- [INSTRUCTIONS FOR THE TASK]:
Put the lines of the material into a JSON list of strings, one string per line with blank lines left out, starting at the line that contains "Task: Click the lowest" and continuing through the end of the material.

- [LISTED RECORDS]:
──────────────────────────────
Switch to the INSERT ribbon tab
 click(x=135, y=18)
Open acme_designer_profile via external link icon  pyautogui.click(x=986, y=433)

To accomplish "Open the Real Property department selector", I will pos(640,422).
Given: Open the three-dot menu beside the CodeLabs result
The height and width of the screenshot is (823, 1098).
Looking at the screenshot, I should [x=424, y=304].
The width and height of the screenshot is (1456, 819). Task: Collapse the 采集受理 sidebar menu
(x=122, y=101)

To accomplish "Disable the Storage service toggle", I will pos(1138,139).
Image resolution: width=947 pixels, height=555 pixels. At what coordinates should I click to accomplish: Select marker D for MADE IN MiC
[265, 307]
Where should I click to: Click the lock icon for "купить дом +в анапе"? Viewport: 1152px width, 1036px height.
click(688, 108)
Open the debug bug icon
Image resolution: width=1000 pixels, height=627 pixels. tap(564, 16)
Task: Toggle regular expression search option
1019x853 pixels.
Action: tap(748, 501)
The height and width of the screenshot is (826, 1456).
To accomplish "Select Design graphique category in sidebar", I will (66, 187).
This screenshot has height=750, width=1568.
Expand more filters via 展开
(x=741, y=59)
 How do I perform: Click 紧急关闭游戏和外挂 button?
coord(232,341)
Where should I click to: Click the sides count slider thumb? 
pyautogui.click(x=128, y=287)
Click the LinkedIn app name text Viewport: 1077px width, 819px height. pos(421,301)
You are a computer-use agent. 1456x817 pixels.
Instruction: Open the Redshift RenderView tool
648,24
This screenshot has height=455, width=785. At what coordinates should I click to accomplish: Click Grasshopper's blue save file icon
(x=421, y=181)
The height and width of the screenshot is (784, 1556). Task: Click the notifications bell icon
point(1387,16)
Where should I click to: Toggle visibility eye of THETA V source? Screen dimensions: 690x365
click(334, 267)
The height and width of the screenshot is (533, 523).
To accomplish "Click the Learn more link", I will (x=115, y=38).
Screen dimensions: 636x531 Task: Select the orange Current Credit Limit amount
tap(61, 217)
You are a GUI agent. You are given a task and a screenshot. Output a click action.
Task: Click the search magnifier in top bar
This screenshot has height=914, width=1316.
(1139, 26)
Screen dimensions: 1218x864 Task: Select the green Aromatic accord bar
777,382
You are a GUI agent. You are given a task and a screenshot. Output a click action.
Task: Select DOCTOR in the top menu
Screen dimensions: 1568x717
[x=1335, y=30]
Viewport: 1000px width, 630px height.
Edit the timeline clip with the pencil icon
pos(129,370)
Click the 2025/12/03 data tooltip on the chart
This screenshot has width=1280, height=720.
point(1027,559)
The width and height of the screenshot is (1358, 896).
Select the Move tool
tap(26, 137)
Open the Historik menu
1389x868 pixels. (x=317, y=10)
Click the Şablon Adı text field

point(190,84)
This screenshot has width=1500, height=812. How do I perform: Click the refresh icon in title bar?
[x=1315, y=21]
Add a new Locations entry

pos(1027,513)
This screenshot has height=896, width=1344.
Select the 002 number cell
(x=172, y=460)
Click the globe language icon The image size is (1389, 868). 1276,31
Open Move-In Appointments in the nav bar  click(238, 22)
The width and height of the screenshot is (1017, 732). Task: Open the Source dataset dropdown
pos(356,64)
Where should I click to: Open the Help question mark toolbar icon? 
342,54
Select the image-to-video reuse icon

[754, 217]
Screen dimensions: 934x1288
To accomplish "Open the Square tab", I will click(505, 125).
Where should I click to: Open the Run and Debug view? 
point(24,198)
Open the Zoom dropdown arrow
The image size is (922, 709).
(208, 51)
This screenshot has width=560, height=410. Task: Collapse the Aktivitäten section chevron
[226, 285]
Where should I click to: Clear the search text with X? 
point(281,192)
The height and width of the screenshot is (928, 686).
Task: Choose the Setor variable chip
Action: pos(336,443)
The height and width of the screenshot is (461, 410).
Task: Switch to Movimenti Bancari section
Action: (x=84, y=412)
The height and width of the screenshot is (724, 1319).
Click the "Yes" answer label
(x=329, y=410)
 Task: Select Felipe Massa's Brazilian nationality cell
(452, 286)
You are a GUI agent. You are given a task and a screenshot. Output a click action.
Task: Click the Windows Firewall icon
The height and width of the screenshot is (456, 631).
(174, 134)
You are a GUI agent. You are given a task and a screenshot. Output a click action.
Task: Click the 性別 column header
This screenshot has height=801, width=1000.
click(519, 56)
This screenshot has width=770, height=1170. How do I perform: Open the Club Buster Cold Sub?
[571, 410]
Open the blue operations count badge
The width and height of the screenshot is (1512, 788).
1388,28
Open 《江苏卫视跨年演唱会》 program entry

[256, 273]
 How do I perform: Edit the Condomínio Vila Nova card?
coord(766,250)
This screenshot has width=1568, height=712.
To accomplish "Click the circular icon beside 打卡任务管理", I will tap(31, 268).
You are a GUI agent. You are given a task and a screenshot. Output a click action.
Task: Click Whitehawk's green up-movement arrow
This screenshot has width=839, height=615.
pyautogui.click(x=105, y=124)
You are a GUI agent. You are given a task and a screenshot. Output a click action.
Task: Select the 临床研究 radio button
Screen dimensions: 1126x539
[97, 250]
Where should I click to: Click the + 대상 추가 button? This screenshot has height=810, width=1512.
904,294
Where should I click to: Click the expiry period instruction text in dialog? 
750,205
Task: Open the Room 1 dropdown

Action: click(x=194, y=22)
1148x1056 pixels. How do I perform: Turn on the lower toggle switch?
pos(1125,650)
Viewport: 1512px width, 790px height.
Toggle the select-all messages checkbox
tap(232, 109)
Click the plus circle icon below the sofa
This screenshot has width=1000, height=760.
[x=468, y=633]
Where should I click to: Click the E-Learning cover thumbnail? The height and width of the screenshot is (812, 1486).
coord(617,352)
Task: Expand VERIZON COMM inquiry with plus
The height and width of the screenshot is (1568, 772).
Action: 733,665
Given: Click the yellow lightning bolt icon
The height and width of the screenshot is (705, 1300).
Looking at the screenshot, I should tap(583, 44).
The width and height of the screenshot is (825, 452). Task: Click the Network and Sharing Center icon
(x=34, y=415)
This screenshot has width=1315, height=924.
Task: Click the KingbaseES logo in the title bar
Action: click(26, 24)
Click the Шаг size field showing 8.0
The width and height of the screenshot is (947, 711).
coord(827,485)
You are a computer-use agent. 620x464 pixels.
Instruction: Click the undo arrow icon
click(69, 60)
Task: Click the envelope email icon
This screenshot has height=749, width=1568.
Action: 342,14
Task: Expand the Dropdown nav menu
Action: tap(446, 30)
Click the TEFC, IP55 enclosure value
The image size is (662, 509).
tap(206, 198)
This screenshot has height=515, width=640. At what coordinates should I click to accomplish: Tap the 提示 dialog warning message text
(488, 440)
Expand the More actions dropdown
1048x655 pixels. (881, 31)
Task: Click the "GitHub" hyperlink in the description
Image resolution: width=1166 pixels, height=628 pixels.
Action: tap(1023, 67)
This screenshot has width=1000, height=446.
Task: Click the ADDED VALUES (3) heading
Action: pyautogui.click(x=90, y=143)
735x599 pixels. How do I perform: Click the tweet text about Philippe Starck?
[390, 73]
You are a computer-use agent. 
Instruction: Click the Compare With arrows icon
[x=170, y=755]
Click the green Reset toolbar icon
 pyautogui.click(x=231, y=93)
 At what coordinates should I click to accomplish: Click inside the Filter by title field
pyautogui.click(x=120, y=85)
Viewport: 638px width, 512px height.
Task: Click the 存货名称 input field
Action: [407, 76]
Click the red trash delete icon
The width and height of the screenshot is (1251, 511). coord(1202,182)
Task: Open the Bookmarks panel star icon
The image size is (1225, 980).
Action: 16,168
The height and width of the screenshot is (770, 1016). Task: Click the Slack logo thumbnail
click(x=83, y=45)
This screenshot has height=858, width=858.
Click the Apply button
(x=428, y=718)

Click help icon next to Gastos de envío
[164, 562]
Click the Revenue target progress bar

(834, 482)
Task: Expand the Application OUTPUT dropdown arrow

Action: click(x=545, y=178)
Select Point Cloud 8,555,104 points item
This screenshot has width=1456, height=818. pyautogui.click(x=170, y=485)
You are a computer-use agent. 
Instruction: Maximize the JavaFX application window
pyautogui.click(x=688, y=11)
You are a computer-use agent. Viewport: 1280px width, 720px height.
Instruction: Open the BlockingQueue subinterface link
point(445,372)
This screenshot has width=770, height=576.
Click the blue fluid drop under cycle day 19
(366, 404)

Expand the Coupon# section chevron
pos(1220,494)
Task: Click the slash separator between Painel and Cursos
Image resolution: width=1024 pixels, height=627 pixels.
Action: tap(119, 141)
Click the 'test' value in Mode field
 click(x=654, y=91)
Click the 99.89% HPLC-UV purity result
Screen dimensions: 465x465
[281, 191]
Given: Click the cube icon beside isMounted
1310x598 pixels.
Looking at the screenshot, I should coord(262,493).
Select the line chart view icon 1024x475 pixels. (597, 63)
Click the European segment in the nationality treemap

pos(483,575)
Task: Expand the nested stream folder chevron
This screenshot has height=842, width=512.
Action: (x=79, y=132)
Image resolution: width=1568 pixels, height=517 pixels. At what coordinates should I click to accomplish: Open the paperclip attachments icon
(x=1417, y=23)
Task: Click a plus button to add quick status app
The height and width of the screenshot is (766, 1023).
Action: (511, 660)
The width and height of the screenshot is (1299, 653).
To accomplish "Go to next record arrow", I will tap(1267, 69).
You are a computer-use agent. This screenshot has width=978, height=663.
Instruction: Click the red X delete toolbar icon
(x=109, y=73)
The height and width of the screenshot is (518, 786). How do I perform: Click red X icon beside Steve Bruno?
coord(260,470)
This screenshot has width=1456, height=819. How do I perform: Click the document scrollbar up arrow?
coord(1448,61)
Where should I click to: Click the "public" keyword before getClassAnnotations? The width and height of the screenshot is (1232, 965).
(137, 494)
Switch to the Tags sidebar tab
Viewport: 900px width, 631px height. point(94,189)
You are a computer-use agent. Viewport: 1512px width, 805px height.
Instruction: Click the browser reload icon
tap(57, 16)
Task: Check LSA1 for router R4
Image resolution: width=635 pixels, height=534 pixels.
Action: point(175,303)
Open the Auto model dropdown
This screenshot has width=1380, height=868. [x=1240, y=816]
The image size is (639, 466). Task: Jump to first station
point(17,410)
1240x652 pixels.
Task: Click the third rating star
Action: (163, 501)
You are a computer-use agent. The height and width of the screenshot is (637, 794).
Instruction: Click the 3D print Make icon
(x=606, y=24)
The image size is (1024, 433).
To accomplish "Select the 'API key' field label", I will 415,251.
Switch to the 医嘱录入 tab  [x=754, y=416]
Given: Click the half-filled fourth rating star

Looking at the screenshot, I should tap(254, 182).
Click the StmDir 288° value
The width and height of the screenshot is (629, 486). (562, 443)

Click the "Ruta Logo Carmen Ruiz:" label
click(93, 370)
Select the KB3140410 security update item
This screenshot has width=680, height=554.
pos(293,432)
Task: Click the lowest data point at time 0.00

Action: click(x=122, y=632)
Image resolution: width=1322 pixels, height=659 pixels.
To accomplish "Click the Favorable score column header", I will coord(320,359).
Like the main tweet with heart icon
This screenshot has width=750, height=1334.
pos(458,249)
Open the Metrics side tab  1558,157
──────────────────────────────
- [SOLUTION]:
[
  "Task: Click the lowest data point at time 0.00",
  "Action: click(x=122, y=632)",
  "Image resolution: width=1322 pixels, height=659 pixels.",
  "To accomplish \"Click the Favorable score column header\", I will coord(320,359).",
  "Like the main tweet with heart icon",
  "This screenshot has width=750, height=1334.",
  "pos(458,249)",
  "Open the Metrics side tab  1558,157"
]